Skyfall, worst Bond movie ever. Great cast, great acting, horrendous plot, ( after 12 weeks training and a half marathon my trainers were less cheesy) and ghastly dialogue. Some points (and spoilers):

GoldenEye already did the whole “pissed off agent from back in the day” thing, and did it better

Why would MI5 hire a Spanish agent?

Aren’t you supposed to keep servers in cool environments, and not on hot deserted islands? And aren’t they really noisy?

Why are all the Underground trains full, except the one that crashes?

Why didn’t Miss Moneypenny just send Bond a text, instead of flying all the way to China?

How come Judy Dench’s M didn’t need a secretary, but Ralph Fiennes’ does? Can’t men use Outlook?

Why does Bond still use Sony Ericcson?

I have more questions. But the 2013 is fast approaching so I must stop. That film is a hot mess.

How come we can find some God particle, but we still don't know who shot Tupac?

How come we can find some God particle, but we still don’t know who shot Tupac?

The Higgs Boson particle is just this thing we spent millions finding and now we’ve found it.  But still no Delorean and still no Hoverboard. What a let down.

Best moment: Boris on the zip wire. I can’t express my love for this moment enough.

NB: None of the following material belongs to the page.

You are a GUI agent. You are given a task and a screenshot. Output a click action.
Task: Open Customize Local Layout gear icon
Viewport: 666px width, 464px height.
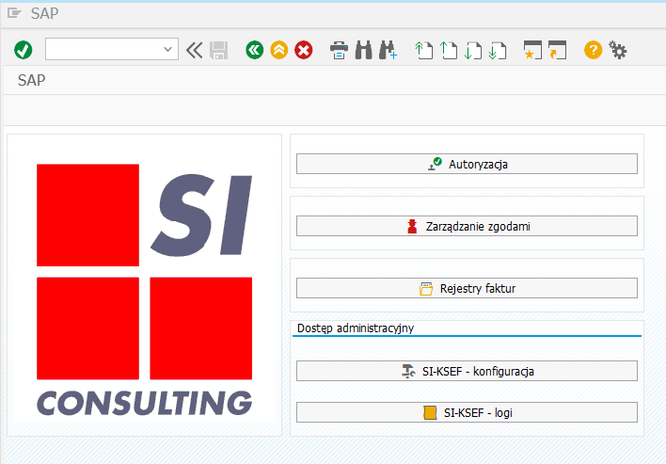coord(617,50)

Jesus this made me laugh. I don’t like Boris but I admire his ability to look like an idiot and be liked at the same time. If he could bottle it and sell it to idiots like Craig David, George Osborne and Sally Bercow.

Best use of a Public Enemy song:  Channel  4 Paralympics coverage of course! Hip hop and sport just goes. They lyrics of the song speak to every one who has ever been under-estimated.

I think that’s all I can manage before I venture out to enjoy the last night of 2012 . Thanks for reading and see you next year when maybe, just maybe, this blog gets some damned focus!